··· DATA PROVIDED ···

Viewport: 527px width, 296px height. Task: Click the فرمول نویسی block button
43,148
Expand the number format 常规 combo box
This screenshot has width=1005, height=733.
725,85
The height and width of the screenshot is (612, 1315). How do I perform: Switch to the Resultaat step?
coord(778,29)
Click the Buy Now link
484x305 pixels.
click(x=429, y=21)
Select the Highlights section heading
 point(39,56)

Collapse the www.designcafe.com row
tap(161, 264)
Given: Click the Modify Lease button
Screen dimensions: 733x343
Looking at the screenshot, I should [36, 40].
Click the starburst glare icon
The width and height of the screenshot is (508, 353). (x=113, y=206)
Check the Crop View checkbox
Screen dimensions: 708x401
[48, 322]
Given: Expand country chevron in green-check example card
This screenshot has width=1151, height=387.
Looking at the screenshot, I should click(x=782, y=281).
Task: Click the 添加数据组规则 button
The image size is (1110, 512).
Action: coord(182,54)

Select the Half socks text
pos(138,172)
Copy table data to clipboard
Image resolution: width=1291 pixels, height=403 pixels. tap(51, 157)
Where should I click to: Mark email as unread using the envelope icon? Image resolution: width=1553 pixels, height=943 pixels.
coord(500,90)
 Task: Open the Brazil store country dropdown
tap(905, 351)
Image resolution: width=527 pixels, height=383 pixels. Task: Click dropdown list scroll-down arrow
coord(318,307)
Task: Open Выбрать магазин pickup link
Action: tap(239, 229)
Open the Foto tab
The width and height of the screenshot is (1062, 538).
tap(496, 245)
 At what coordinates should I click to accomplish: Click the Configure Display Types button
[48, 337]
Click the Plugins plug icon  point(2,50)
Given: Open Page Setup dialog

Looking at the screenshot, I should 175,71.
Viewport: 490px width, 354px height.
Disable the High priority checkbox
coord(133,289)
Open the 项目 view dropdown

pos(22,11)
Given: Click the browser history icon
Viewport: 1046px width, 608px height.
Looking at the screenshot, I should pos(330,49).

···

TASK STATEMENT: Once the records have been read, print them all again exactly.

TASK RESULT:
Viewport: 527px width, 296px height. Task: Click the فرمول نویسی block button
43,148
Expand the number format 常规 combo box
This screenshot has width=1005, height=733.
725,85
The height and width of the screenshot is (612, 1315). How do I perform: Switch to the Resultaat step?
coord(778,29)
Click the Buy Now link
484x305 pixels.
click(x=429, y=21)
Select the Highlights section heading
 point(39,56)

Collapse the www.designcafe.com row
tap(161, 264)
Given: Click the Modify Lease button
Screen dimensions: 733x343
Looking at the screenshot, I should [36, 40].
Click the starburst glare icon
The width and height of the screenshot is (508, 353). (x=113, y=206)
Check the Crop View checkbox
Screen dimensions: 708x401
[48, 322]
Given: Expand country chevron in green-check example card
This screenshot has width=1151, height=387.
Looking at the screenshot, I should click(x=782, y=281).
Task: Click the 添加数据组规则 button
The image size is (1110, 512).
Action: coord(182,54)

Select the Half socks text
pos(138,172)
Copy table data to clipboard
Image resolution: width=1291 pixels, height=403 pixels. tap(51, 157)
Where should I click to: Mark email as unread using the envelope icon? Image resolution: width=1553 pixels, height=943 pixels.
coord(500,90)
 Task: Open the Brazil store country dropdown
tap(905, 351)
Image resolution: width=527 pixels, height=383 pixels. Task: Click dropdown list scroll-down arrow
coord(318,307)
Task: Open Выбрать магазин pickup link
Action: tap(239, 229)
Open the Foto tab
The width and height of the screenshot is (1062, 538).
tap(496, 245)
 At what coordinates should I click to accomplish: Click the Configure Display Types button
[48, 337]
Click the Plugins plug icon  point(2,50)
Given: Open Page Setup dialog

Looking at the screenshot, I should 175,71.
Viewport: 490px width, 354px height.
Disable the High priority checkbox
coord(133,289)
Open the 项目 view dropdown

pos(22,11)
Given: Click the browser history icon
Viewport: 1046px width, 608px height.
Looking at the screenshot, I should pos(330,49).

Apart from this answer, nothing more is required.